Solr Recovery

At Honeybadger this morning we had a failure of our SolrCloud cluster (of three servers). Each of the three servers has a replica of the eight shards of our notices collection. Theoretically this means that two of the three servers can go away and we can still serve search traffic. Sadly, reality doesn’t always match the theory.

What happened to us this morning is that some of the shards became leaderless when one of the servers ran out of disk space and started throwing errors. In other words, we kept seeing this error in the logs: No registered leader was found. As a result, the two remaining servers refused to update the index, which brought a halt to search-related operations. Since I’m relatively new to Solr, I had to bang my head against the wall for a bit before I stumbled upon the solution.

Simply bringing down one of the two remaining good servers didn’t solve the problem. The last remaining server refused to become the leader for four of the shards. To fix this, I had to unload each of the stubborn shards and load them again. This was accomplished easily enough via the admin UI, and, once completed, our search functionality was restored.

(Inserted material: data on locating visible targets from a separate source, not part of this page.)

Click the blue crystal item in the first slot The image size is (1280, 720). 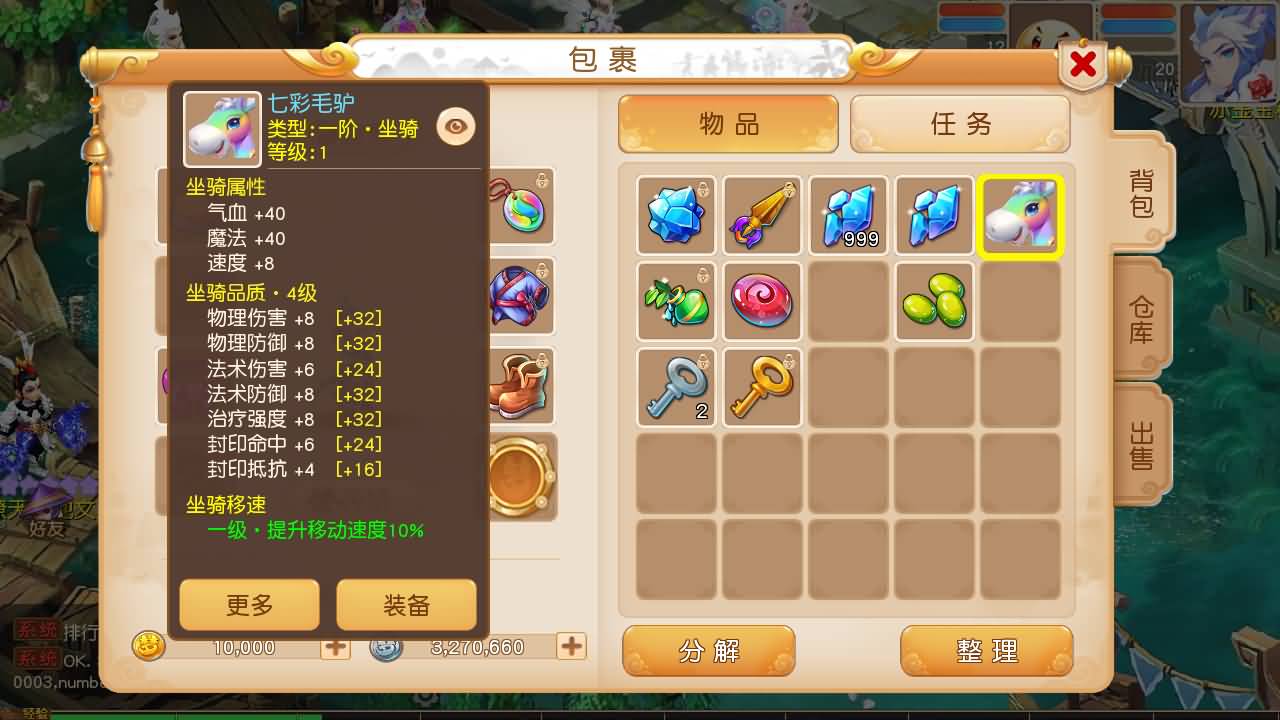coord(676,215)
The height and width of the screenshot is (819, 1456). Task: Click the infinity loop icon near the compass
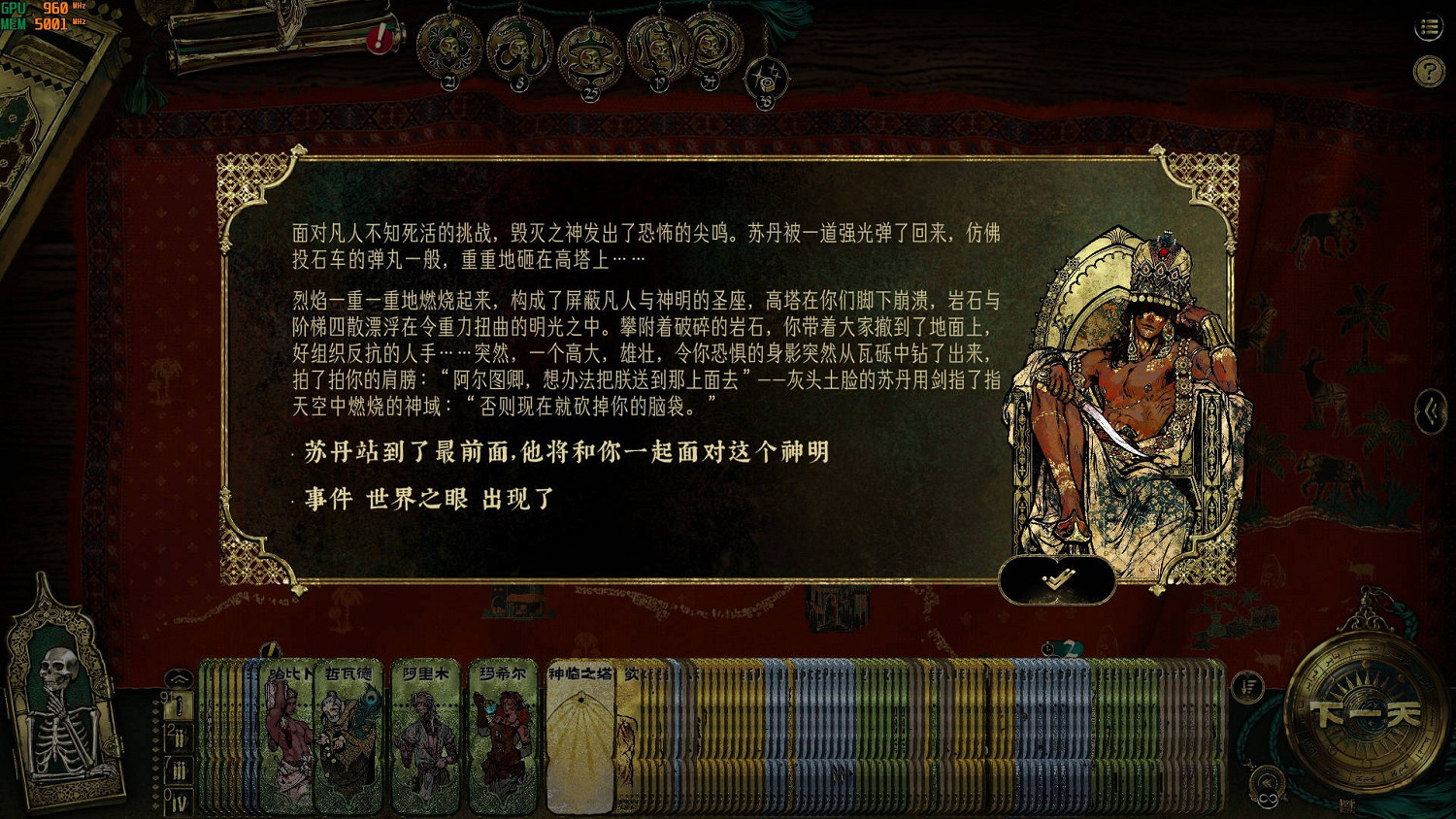pyautogui.click(x=1268, y=797)
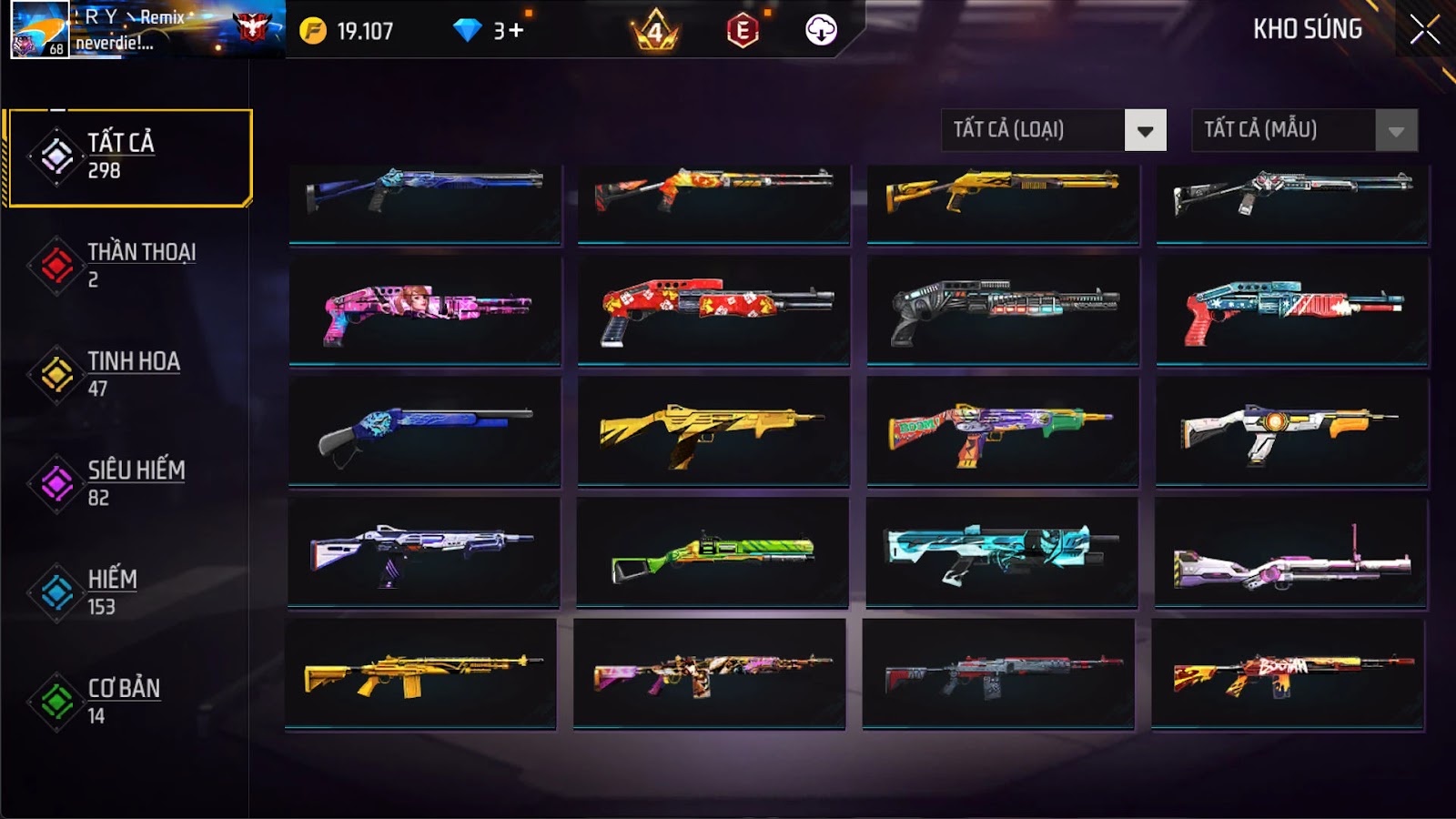
Task: Select the pink anime girl shotgun skin
Action: coord(425,310)
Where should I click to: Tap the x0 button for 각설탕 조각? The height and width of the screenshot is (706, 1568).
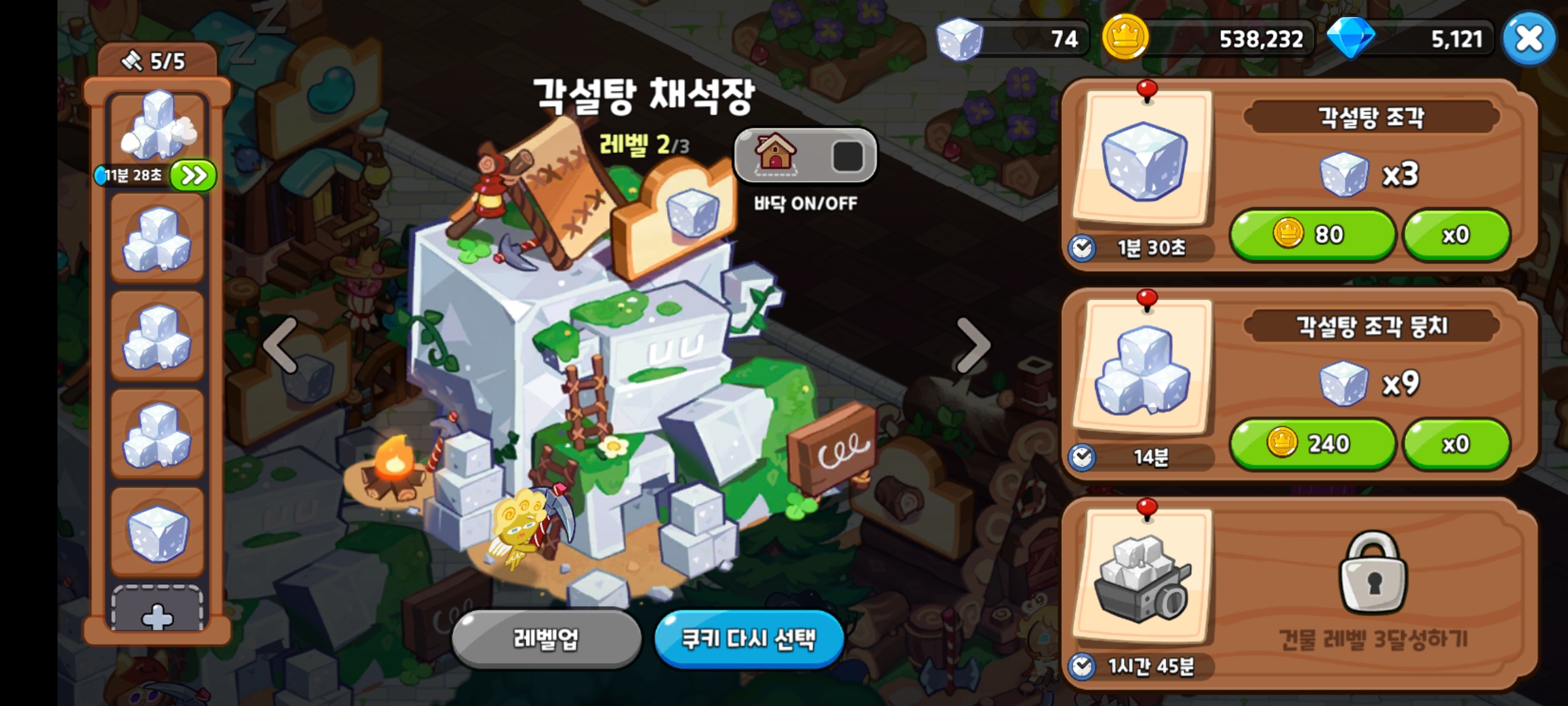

Once that was done I brought the other good server back up, and it quickly caught up the one server that was now the leader for all the shards. Easy-peasy. Sadly, bringing the last of the servers up – the culprit with the full disk – took a bit more work. Since its data directory was about twice the size of the directory on the other two servers, despite all three supposedly having the same documents, I decided to just blow away all the data on the third server and replace it with a copy of the snapshots from the leader. The process was basically this:

  1. Take a fresh snapshot of each shard from the leader
  2. Copy the eight snapshots from the leader to the damaged server
  3. Move the index data in place, renaming the shards
  4. Unload and load the cores on the damaged server

Here’s a ruby script for step 1 and a shell script for the other steps.

With that, the damaged server quickly got each of the shards back in sync (since I had just taken snapshots on the leader), and everything was back to normal.